SUPPLIED DATA:
----------

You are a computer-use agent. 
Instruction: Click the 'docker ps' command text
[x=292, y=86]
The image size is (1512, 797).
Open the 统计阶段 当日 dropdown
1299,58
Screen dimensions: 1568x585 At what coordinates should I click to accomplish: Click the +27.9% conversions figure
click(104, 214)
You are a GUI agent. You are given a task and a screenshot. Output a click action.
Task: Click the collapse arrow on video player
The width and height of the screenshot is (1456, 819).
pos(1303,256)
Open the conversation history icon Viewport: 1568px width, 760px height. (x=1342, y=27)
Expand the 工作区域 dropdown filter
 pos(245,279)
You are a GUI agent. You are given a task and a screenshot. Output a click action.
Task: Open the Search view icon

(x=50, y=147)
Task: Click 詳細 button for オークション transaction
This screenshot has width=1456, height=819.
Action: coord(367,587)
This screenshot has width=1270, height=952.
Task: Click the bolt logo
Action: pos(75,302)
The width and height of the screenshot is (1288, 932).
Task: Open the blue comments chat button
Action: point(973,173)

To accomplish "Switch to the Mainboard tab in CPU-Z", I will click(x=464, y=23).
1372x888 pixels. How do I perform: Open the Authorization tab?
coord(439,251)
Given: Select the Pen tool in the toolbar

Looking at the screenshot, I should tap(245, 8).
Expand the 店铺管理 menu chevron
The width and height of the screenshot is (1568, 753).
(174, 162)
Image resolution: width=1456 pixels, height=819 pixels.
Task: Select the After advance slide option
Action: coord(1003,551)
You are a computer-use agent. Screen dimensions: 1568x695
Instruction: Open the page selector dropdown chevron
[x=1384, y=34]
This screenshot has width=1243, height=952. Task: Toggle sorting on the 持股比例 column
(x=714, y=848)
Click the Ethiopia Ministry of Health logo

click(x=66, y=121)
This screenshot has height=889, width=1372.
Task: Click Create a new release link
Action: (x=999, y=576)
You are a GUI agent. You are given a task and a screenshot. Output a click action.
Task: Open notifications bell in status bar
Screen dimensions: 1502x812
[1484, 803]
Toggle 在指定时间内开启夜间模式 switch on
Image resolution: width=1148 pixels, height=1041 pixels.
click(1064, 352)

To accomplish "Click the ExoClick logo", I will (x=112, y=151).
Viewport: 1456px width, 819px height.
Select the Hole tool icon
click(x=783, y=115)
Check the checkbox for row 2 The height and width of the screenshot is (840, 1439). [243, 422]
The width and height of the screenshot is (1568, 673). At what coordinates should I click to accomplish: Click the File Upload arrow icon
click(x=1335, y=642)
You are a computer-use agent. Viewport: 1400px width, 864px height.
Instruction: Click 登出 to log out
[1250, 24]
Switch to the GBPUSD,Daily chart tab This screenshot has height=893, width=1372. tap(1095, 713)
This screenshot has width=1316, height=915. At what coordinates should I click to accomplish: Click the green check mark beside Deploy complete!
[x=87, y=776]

----------

PROMPT: Restate the listing exactly, starting at its first line and ending at the line where "Task: Click the collapse" occurs; include both and no other lines.

EXERCISE OUTPUT:
You are a computer-use agent. 
Instruction: Click the 'docker ps' command text
[x=292, y=86]
The image size is (1512, 797).
Open the 统计阶段 当日 dropdown
1299,58
Screen dimensions: 1568x585 At what coordinates should I click to accomplish: Click the +27.9% conversions figure
click(104, 214)
You are a GUI agent. You are given a task and a screenshot. Output a click action.
Task: Click the collapse arrow on video player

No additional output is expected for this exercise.